Connects the Agent to external tools to complete tasks it cannot handle directly.

Overview

The Tool calling block enables your agent to interact with external systems, APIs, and custom functions to gather information, perform actions, or execute complex workflows that extend beyond the model’s built-in capabilities.

When the tool calling block executes, the AI model analyzes the prompt and automatically determines which tools to use, when to use them, and how to combine the results to complete the requested task. The model can make multiple tool calls in sequence and use the results from one tool to inform subsequent tool calls.

How tool calling works

  • Tool selection: The model analyzes your prompt and determines which available tools are needed
  • Parameter extraction: The model extracts the necessary parameters from the prompt and context to call each tool
  • Sequential execution: Tools are called in the optimal order, with results from previous tools informing subsequent calls
  • Result synthesis: The model combines all tool results with its own knowledge to generate the final response

To learn more about how tool calling works, see the Tool calling introduction documentation.

Tool types

The tool calling block supports two types of tools:

  • Function tools: Custom workflows you build within the blueprint using other blocks
  • Built-in tools: Pre-configured integrations with external services. Currently only Knowledge Graphs are supported.

Function tools

Function tools allow you to define custom logic using other blueprint blocks. Each function tool requires:

  • Tool name: A unique identifier for the tool
  • Description: Clear explanation of what the tool does and when to use it
  • Parameters: Input fields the model should provide when calling the tool
  • Implementation: The workflow of blocks that execute when the tool is called

When you implement the chain of blocks that make up a function tool, you must use include a Return value block at the end of the chain to return a value to back to the model.

The model uses the tool name and description to determine when to call the tool, and uses the parameter definitions to extract the correct values from the prompt context.

Tool definitions

The tool definition for a Function tool follows the JSON Schema format.

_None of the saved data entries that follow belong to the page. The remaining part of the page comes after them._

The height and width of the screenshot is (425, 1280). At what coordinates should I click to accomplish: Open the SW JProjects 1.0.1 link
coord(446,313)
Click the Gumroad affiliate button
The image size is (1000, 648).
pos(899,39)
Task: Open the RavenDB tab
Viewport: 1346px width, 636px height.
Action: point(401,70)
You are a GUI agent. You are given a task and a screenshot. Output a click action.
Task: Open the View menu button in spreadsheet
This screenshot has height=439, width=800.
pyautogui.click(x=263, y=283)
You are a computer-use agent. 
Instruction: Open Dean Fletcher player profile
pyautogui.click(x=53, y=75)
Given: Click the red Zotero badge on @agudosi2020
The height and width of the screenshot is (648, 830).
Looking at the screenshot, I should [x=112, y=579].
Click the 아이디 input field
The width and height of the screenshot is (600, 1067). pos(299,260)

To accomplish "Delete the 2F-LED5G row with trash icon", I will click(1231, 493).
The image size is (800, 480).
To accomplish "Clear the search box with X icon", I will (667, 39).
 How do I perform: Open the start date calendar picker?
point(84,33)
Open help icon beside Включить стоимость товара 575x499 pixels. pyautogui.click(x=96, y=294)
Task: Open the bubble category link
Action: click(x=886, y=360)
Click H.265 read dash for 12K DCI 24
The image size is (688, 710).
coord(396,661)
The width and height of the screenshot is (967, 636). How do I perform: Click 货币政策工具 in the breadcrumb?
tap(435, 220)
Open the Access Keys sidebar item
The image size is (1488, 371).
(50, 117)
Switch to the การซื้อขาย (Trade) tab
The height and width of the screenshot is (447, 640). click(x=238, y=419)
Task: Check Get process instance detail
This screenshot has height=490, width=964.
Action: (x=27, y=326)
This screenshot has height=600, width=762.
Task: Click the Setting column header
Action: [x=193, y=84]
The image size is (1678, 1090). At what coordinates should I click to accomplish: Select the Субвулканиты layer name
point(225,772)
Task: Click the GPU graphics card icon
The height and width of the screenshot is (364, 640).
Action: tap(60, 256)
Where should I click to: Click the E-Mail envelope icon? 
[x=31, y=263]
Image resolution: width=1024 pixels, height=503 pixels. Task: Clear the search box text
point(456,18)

You provide the definition when adding the tool to the Tool calling block.

The definition has the following structure:

ParameterTypeDescription
namestringThe name of the tool
descriptionstringA description of what the tool does and when the model should use it
parametersobjectAn object containing the tool’s input parameters
parameters.typestringThe type of the parameter, which is object for a JSON schema
parameters.propertiesobjectAn object containing the tool’s parameters in the form of a JSON schema. See below for more details.
parameters.requiredarrayAn array of the tool’s required parameters

Example tool definition

Below is an example of a tool definition that gets the details of a package’s shipping status. It takes a tracking number and a carrier name as input parameters and returns the shipping status of the package.

{
  "name": "check_shipping_status",
  "description": "Gets real-time shipping and tracking information for a package",
  "parameters": {
    "type": "object",
    "properties": {
      "tracking_number": {
        "type": "string",
        "description": "The shipping carrier's tracking number"
      },
      "carrier": {
        "type": "string",
        "enum": ["fedex", "ups", "usps", "dhl"],
        "description": "Shipping carrier name"
      }
    },
    "required": ["tracking_number", "carrier"]
  }
}

Knowledge Graph tools

Knowledge Graph tools allow you to connect to one or more Knowledge Graph to get information about a specific topic.

To add a Knowledge Graph tool, select the Knowledge Graph(s) you want to use from the dropdown of available Knowledge Graphs.

Prompt engineering for tool calling

While AI models are highly intelligent and can reason about complex tasks, a well-structured prompt is essential for effective tool calling. The prompt serves as a blueprint that clearly defines what tools are available, guides the model through the decision-making workflow, and specifies the expected output format. Without this guidance, the model might miss important steps, use tools inefficiently, or produce results that don’t match your requirements.

Key elements of effective tool calling prompts:

  • Clear tool descriptions: Explain what each tool does and when to use it
  • Decision logic: Provide step-by-step workflow guidance
  • Output format: Specify the structure and format of the expected response
  • Context handling: Include relevant background information and constraints

Example

Below is an example of a Tool calling block that is connected to multiple tools that run Python code or call external APIs.

For a complete walkthrough of building an agent with tool calling, see the Tool calling with external APIs tutorial.

Fields

NameTypeControlDefaultDescriptionOptionsValidation
PromptTextTextarea-The task that needs to be carried out.--
ModelModel Id-palmyra-x-004---
Max iterationsNumber-10---
ToolsTools----

End states

Below are the possible end states of the block call.

NameFieldTypeDescription
ToolstoolsdynamicRun associated tools.
Success-successIf the function doesn’t raise an Exception.
Error-errorIf the function raises an Exception.

The dynamic end state means that the exact values of this end state change based on how you define the block.